Hello!

For some time now Microsoft have been investing pretty heavily into terraform, and I don’t mean financially; the AzureRM provider is very closely aligned with what you can do using ARM templates and other methods to create Azure resources. There will however always be an inevitable lag between what you can do with terraform. This is somewhat of an unpopular opinion to hold, because those that don’t agree with it have perhaps nailed their colours to the mast on terraform being the best tool ever. I’ve come across a couple of missing features in terraform and I’m going to share one of them today because it is not immediately obvious that these features are missing.

So, I needed to create a delimited text dataset in Azure Data Factory and provide a couple of parameters. Accoring to the documentation for the resource azurerm_data_factory_dataset_delimited_text, “parameters are set as a map to associate with the Data Factory Dataset.” Alright, simple enough, but what about setting the datatype? After all, parameters can be any number of datatypes. I thought maybe the parameters arguments might be a maps of maps and that I could pass in something like this…

parameters = {
container_name = {type="string",defaultValue="bob"}
container_id = {type="int",defaultValue=1}
}

…but sadly that is not the case as I got the error messsage Inappropriate value for attribute "parameters": element "container_name": string required.

So it seems pretty clear that the parameters argument only accepts string. But then, ever the optimist, I thought that maybe I could pass in a string of json and the provider would parse it into types and defaultValues. But before I attempted to do that I decided to look through the provider source code, as I could be wasting my time here. Come to find out that indeed the only supported data type is string parameters as it states it in a comment. Hmm, OK, so the code below will work to deploy the linked service and dataset to an ADF that already exists (note: so does the Storage Account along with the Managed Identity permissions), but even though I’m setting an int for container_id, it is still treated as a string.

terraform {
  backend "local" {
  }
}

terraform {
  required_providers {
    azurerm = {
      source  = "hashicorp/azurerm"
      version = "=2.80.0"
    }
  }
}

terraform {
  required_version = ">= 0.14.0"
}

provider "azurerm" {
  features {}
  skip_provider_registration = true
}


data "azurerm_data_factory" "bzzztadf" {
  resource_group_name = "test-adf"
  name                = "bzzztadf"
}


resource "azurerm_data_factory_linked_service_azure_blob_storage" "msi_linked_blob" {
  name                = "bzzzttestadf"
  resource_group_name = "test-adf"
  data_factory_name   = data.azurerm_data_factory.bzzztadf.name

  service_endpoint     = "https://bzzzttestadf.blob.core.windows.net"
  use_managed_identity = true
}

resource "azurerm_data_factory_dataset_delimited_text" "container_names" {
  name                = "CONTAINERNAMES"
  resource_group_name = "test-adf"
  data_factory_name   = data.azurerm_data_factory.bzzztadf.name
  linked_service_name = azurerm_data_factory_linked_service_azure_blob_storage.msi_linked_blob.name

  azure_blob_storage_location {
    container = "@dataset().container_name"
  }
  parameters = { container_name = "bob", container_id = 1, container_is_active = "false" }
}

How much of an impediment this is depends entirely on your data types and if you can use strings and then handle them in the ADF to change the type perhaps.
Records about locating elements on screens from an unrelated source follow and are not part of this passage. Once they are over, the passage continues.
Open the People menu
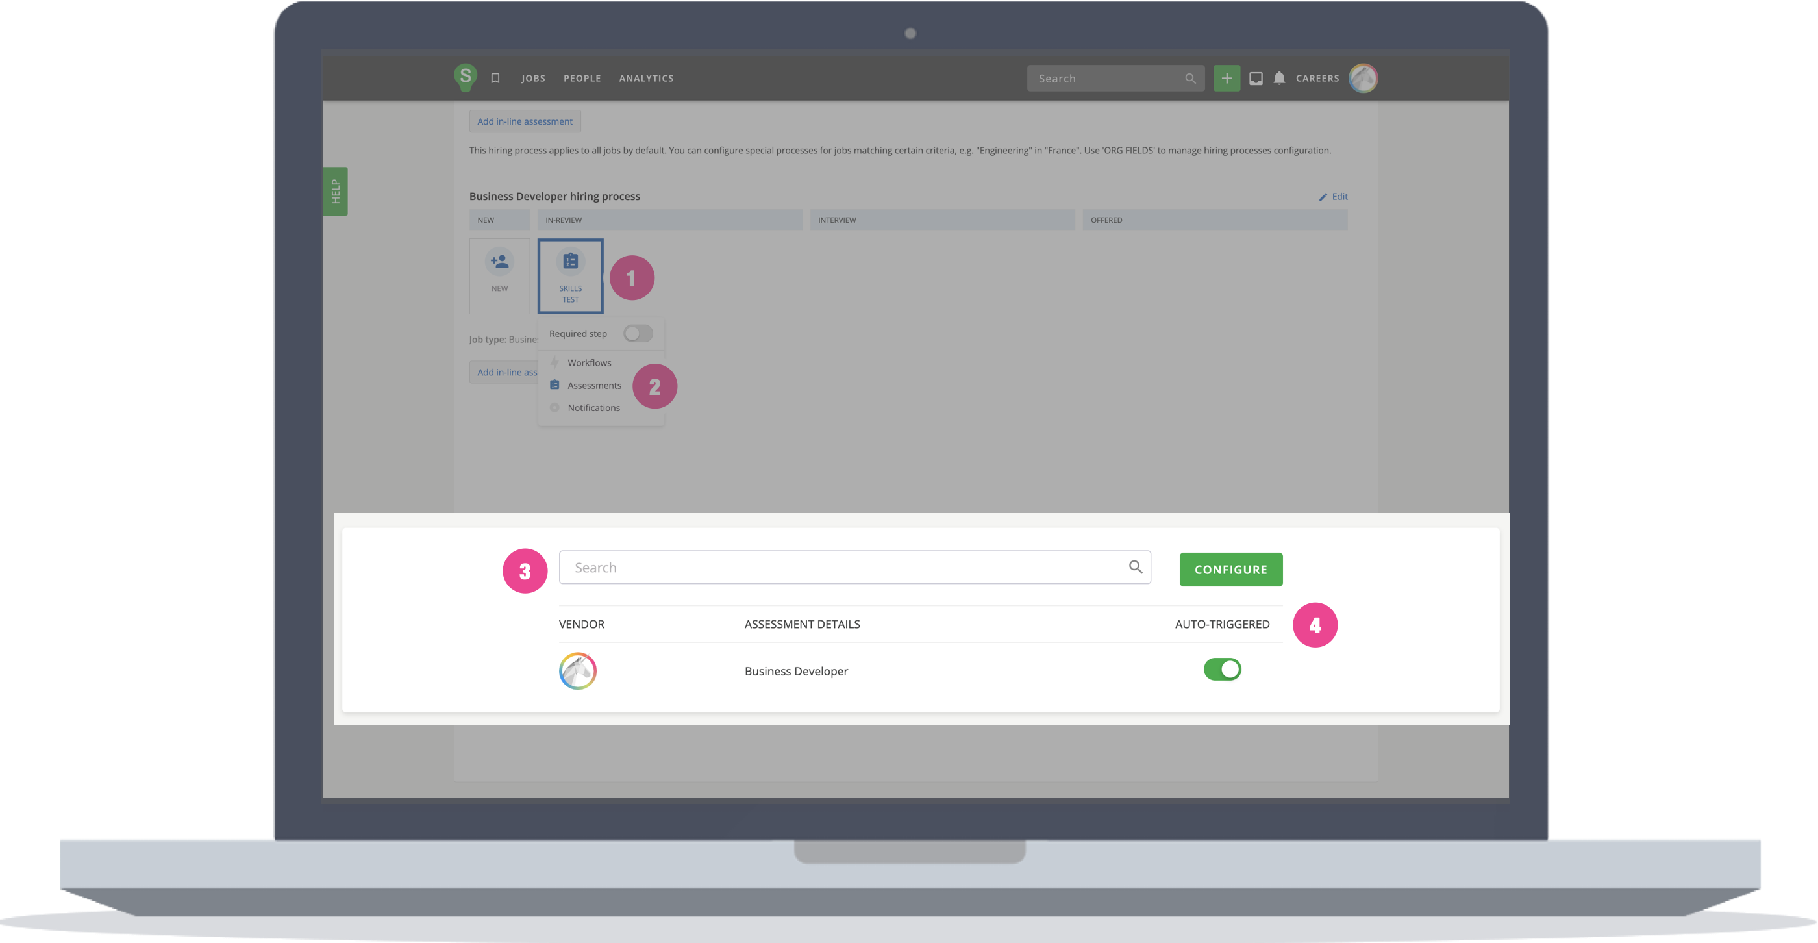Image resolution: width=1818 pixels, height=943 pixels. 582,78
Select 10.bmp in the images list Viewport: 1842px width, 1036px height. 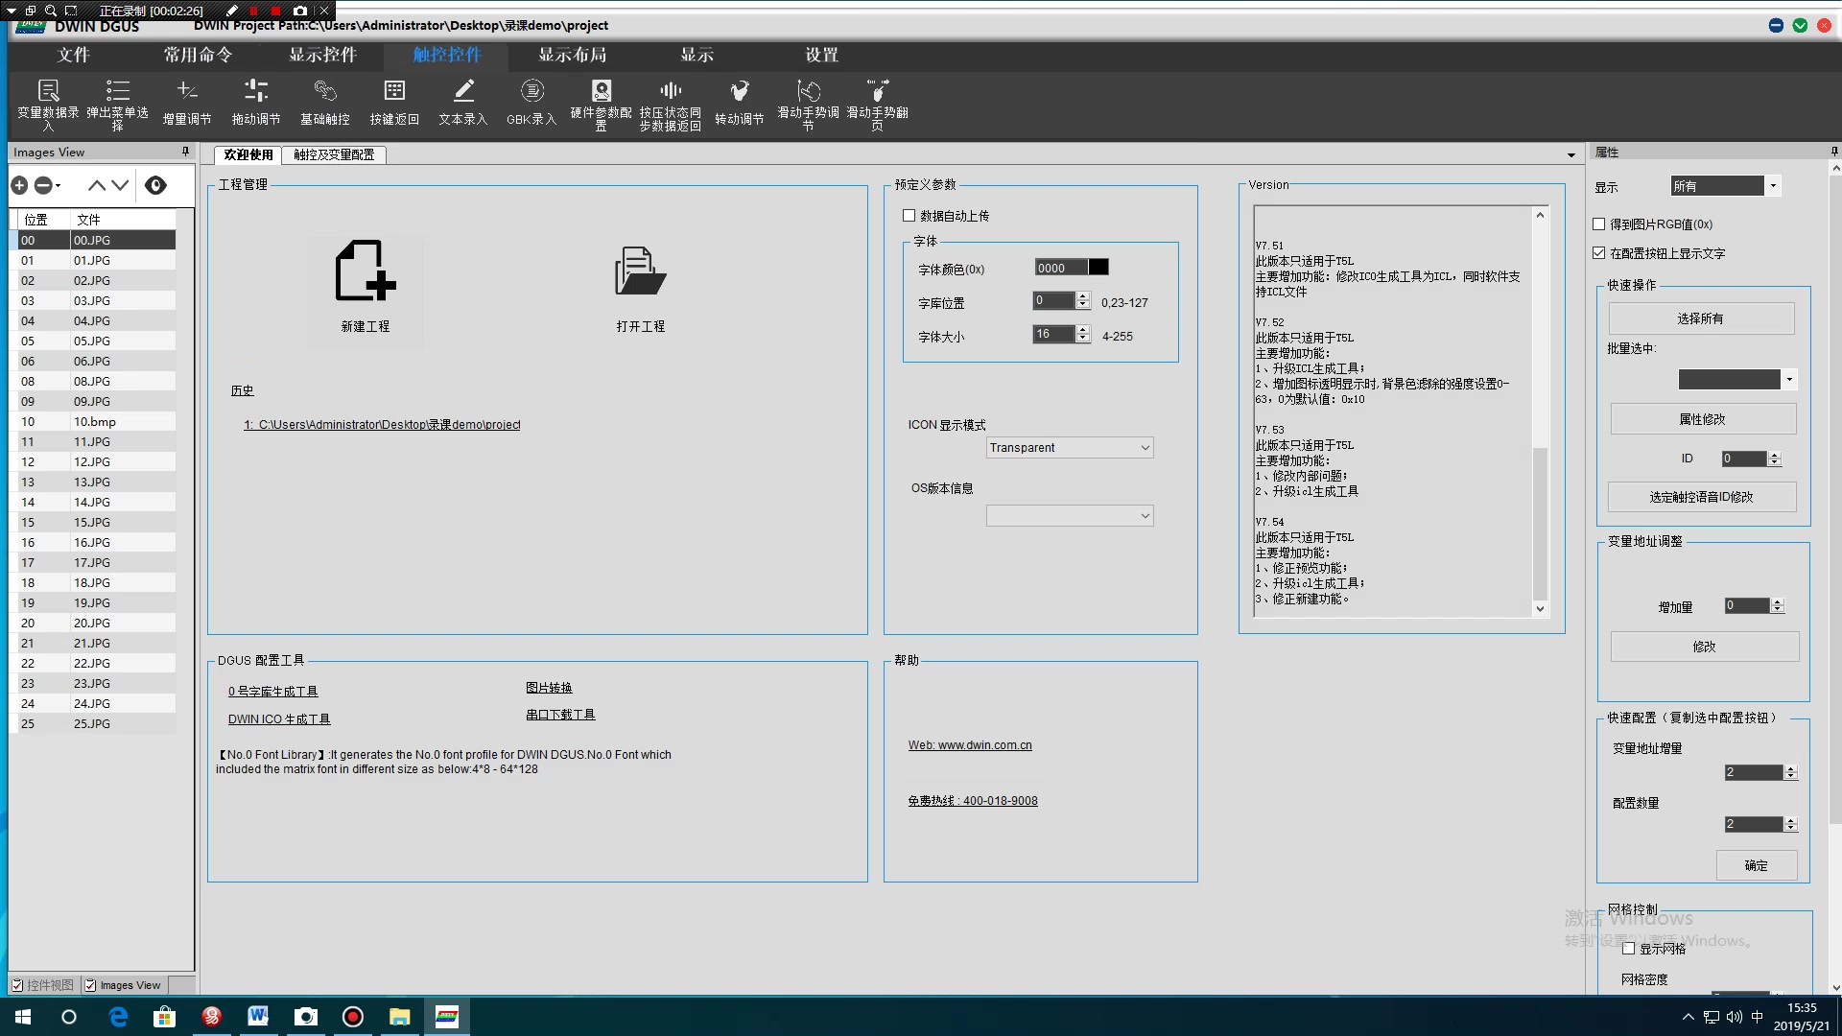point(94,422)
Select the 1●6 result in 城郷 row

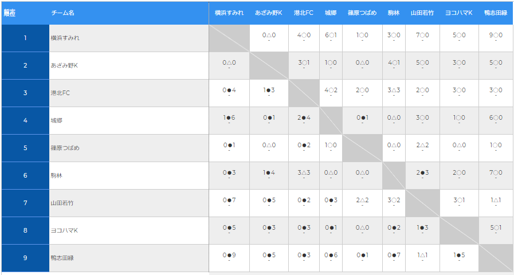(x=229, y=118)
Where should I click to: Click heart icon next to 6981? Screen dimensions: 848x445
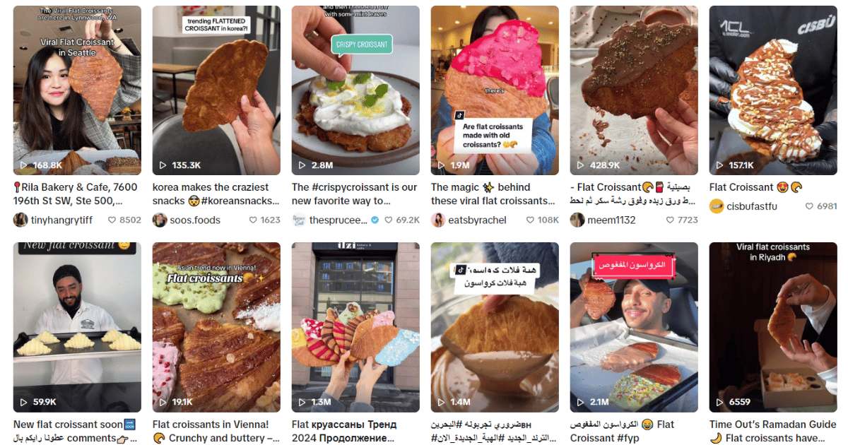click(x=809, y=206)
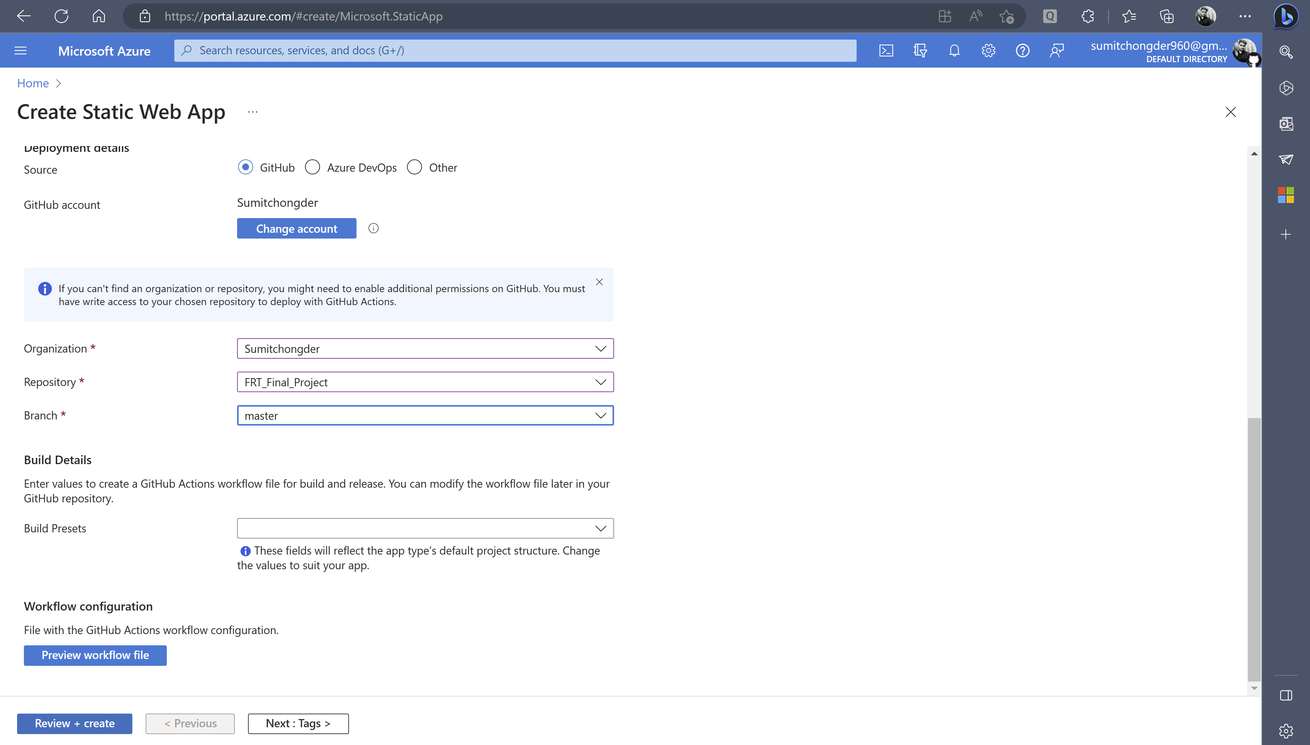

But this smacks of bloody mindedness to stick with terraform, which I think is the wrong thing to do: not that terraform is bad or awful, but you choose the most apprpriate tool for the job at hand. And if terraform cannot do what you need then you need to use ARM, or perhaps either the az datafactory dataset create cmd or New-AzDataFactoryDataset to get the dataset created.

As for what I did, I made use of Kamil Nowinski’s azure.datafactory.tools to get the job done. Much easier to use!